## [Data provided]
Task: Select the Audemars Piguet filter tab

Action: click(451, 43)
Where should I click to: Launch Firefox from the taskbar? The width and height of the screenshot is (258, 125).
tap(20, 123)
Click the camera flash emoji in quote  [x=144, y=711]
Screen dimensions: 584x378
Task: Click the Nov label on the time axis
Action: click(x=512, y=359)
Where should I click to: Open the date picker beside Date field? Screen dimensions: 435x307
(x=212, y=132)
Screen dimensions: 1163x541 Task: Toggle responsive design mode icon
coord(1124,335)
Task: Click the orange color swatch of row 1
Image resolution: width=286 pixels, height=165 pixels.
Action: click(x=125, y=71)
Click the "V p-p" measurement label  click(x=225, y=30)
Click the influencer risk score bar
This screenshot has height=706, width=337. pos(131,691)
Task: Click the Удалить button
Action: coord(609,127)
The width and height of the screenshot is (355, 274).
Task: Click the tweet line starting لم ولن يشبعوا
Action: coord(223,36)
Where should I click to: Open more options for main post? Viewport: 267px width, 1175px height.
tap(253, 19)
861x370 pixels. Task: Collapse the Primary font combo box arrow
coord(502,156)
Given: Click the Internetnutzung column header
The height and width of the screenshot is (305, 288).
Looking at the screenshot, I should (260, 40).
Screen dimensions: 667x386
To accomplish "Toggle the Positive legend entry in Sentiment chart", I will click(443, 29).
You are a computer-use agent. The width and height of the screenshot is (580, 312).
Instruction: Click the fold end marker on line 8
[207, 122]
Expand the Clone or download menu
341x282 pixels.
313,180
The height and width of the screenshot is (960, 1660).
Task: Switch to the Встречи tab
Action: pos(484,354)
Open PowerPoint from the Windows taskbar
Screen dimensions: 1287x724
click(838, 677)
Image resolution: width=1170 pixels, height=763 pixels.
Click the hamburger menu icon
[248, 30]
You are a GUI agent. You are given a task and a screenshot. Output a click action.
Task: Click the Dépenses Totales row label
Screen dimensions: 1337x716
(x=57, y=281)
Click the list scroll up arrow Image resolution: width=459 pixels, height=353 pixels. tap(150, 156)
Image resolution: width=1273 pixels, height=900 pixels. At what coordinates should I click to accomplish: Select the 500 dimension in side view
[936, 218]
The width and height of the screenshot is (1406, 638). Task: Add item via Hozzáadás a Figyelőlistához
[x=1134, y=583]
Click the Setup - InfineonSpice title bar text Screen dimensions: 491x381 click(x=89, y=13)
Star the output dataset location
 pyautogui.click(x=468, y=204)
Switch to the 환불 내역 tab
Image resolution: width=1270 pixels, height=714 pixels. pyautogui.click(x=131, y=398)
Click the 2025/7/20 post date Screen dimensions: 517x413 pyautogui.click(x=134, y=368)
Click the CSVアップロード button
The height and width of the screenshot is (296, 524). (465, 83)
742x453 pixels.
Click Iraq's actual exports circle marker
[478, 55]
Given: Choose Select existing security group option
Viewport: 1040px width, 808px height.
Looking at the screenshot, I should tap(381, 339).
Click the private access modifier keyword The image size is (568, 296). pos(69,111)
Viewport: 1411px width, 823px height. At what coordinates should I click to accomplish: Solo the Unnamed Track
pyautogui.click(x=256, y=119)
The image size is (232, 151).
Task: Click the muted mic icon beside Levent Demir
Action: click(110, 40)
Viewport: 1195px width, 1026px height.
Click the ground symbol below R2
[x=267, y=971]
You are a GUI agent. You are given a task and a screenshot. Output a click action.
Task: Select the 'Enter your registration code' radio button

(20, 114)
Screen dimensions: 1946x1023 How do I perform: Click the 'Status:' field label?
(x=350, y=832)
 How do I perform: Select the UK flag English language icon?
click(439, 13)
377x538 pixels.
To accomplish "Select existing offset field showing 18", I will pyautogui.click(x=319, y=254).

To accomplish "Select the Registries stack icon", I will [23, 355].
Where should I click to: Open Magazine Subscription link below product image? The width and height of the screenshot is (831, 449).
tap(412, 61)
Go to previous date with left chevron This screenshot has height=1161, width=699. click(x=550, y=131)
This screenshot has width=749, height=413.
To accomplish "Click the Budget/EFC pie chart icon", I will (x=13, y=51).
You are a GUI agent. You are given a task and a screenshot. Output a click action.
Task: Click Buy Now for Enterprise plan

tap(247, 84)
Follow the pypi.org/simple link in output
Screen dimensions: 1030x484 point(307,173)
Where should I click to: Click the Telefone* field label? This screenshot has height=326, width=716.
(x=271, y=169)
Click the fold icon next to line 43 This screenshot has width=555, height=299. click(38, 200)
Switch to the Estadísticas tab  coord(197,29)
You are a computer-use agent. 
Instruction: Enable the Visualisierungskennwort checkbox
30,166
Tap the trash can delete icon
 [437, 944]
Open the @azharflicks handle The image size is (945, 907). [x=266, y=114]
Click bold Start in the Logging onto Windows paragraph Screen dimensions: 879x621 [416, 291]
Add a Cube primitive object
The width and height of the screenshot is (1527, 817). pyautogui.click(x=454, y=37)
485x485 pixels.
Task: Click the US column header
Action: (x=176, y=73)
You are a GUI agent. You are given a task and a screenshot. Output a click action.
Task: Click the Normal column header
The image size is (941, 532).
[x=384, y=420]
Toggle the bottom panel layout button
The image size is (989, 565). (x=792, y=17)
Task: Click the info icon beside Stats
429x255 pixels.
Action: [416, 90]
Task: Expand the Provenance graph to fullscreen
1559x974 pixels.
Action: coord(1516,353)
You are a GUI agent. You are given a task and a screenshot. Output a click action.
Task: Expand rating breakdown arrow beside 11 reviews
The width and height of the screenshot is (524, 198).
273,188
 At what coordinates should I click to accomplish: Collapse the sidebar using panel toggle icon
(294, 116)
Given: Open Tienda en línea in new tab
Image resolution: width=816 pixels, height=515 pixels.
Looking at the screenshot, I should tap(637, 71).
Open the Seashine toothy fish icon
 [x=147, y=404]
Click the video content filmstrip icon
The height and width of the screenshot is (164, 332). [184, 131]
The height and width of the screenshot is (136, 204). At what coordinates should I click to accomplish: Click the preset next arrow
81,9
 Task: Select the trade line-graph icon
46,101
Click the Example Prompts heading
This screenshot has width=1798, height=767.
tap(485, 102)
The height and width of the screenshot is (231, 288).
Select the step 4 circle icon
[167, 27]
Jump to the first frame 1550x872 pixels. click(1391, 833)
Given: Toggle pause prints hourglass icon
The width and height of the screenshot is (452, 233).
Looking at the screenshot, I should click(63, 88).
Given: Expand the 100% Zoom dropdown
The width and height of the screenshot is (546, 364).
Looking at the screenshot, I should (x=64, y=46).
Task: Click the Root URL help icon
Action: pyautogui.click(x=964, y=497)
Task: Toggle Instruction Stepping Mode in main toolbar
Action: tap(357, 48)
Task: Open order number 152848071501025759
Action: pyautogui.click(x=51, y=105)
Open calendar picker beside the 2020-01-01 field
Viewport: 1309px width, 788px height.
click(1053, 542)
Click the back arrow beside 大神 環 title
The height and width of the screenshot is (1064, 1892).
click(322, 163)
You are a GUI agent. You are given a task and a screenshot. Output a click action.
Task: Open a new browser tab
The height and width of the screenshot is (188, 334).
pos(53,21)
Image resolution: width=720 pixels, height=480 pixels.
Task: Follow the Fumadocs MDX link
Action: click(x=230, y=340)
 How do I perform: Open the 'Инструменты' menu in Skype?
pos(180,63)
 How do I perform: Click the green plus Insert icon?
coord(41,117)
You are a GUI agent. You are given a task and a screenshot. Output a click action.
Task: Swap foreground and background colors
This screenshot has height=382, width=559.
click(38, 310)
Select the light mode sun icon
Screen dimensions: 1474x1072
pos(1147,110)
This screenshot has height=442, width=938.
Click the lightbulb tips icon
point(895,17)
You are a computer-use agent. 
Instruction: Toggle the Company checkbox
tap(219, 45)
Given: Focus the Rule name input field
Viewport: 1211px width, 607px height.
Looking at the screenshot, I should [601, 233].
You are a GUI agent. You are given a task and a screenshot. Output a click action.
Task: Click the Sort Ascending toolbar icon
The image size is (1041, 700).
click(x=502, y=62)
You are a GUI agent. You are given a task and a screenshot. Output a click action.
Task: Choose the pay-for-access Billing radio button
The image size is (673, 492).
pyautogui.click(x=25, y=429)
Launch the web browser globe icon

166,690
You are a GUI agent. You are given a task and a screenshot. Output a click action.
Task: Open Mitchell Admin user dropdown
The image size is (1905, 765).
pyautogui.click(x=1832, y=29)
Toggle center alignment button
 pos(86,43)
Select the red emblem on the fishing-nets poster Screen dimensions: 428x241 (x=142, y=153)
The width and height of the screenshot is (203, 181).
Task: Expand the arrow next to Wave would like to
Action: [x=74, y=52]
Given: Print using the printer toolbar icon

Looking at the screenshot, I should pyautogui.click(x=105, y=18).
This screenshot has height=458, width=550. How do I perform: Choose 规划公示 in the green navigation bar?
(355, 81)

## [Written instruction]
Copy the data from the line with "Select the light mode sun icon" through the end of the data, keeping each line exactly the same.

## [Complete output]
Select the light mode sun icon
Screen dimensions: 1474x1072
pos(1147,110)
This screenshot has height=442, width=938.
Click the lightbulb tips icon
point(895,17)
You are a computer-use agent. 
Instruction: Toggle the Company checkbox
tap(219, 45)
Given: Focus the Rule name input field
Viewport: 1211px width, 607px height.
Looking at the screenshot, I should [601, 233].
You are a GUI agent. You are given a task and a screenshot. Output a click action.
Task: Click the Sort Ascending toolbar icon
The image size is (1041, 700).
click(x=502, y=62)
You are a GUI agent. You are given a task and a screenshot. Output a click action.
Task: Choose the pay-for-access Billing radio button
The image size is (673, 492).
pyautogui.click(x=25, y=429)
Launch the web browser globe icon

166,690
You are a GUI agent. You are given a task and a screenshot. Output a click action.
Task: Open Mitchell Admin user dropdown
The image size is (1905, 765).
pyautogui.click(x=1832, y=29)
Toggle center alignment button
 pos(86,43)
Select the red emblem on the fishing-nets poster Screen dimensions: 428x241 (x=142, y=153)
The width and height of the screenshot is (203, 181).
Task: Expand the arrow next to Wave would like to
Action: [x=74, y=52]
Given: Print using the printer toolbar icon

Looking at the screenshot, I should pyautogui.click(x=105, y=18).
This screenshot has height=458, width=550. How do I perform: Choose 规划公示 in the green navigation bar?
(355, 81)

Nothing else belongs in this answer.